- _YOUR TASK_
What you return should be the line containing "Click the +2 more parameters tag" and each line after it to the end of the records, copied exactly.

** Opening EXTRACTED DATA block **

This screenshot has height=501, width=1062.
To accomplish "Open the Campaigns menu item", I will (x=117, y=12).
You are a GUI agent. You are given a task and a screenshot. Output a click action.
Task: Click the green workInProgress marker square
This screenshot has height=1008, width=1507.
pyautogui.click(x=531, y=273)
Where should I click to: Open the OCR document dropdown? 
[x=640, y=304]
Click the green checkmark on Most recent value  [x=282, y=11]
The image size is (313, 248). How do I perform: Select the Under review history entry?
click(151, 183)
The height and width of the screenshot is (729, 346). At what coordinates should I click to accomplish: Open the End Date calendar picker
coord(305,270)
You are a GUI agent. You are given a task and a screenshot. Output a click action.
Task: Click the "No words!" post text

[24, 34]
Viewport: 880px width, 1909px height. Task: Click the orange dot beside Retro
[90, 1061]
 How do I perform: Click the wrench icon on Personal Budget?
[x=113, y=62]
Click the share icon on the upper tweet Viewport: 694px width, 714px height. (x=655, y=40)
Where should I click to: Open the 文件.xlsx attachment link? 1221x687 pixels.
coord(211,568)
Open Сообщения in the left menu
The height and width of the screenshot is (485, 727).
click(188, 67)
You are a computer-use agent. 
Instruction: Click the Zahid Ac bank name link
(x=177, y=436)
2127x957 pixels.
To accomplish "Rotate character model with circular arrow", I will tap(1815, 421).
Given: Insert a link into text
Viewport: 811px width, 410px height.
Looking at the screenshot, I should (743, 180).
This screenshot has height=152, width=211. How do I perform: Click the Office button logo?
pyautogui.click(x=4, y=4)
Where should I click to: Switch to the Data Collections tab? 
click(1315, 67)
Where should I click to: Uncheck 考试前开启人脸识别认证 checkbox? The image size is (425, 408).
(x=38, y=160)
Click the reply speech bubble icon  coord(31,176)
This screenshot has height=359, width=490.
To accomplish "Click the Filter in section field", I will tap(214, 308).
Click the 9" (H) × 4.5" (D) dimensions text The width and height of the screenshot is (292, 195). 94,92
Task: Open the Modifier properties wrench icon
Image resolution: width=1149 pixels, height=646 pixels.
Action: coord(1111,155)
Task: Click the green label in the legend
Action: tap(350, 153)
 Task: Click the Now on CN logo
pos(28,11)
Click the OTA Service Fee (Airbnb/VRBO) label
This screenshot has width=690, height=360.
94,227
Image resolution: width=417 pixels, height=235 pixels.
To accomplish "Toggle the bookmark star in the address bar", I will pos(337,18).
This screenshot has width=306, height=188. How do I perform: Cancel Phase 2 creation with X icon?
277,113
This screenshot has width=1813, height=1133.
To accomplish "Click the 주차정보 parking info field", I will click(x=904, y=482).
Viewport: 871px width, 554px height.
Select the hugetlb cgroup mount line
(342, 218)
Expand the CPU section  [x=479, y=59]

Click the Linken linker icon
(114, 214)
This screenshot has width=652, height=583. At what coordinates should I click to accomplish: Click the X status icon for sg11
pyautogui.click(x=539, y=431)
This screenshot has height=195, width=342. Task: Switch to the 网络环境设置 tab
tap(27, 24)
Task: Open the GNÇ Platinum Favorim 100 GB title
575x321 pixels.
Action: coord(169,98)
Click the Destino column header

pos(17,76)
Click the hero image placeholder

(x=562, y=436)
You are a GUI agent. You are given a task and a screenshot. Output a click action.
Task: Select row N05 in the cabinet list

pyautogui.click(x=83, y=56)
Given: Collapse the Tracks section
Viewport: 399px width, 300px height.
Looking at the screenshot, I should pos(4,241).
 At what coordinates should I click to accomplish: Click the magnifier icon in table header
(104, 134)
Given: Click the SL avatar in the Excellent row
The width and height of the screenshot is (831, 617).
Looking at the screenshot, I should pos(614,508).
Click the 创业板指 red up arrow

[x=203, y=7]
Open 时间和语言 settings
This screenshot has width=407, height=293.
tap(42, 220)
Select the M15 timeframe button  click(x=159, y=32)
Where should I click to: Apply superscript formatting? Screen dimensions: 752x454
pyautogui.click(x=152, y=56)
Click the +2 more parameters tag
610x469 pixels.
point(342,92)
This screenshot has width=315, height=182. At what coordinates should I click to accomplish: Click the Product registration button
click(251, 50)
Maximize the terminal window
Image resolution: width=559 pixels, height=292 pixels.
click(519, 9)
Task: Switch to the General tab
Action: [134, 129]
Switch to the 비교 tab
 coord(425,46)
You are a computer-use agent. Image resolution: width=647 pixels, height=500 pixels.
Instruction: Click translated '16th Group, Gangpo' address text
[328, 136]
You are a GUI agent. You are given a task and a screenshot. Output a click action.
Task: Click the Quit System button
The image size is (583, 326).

** Closing EXTRACTED DATA block **

- _SOLUTION FOR THIS PROBLEM_
Click the +2 more parameters tag
610x469 pixels.
point(342,92)
This screenshot has width=315, height=182. At what coordinates should I click to accomplish: Click the Product registration button
click(251, 50)
Maximize the terminal window
Image resolution: width=559 pixels, height=292 pixels.
click(519, 9)
Task: Switch to the General tab
Action: [134, 129]
Switch to the 비교 tab
 coord(425,46)
You are a computer-use agent. Image resolution: width=647 pixels, height=500 pixels.
Instruction: Click translated '16th Group, Gangpo' address text
[328, 136]
You are a GUI agent. You are given a task and a screenshot. Output a click action.
Task: Click the Quit System button
The image size is (583, 326).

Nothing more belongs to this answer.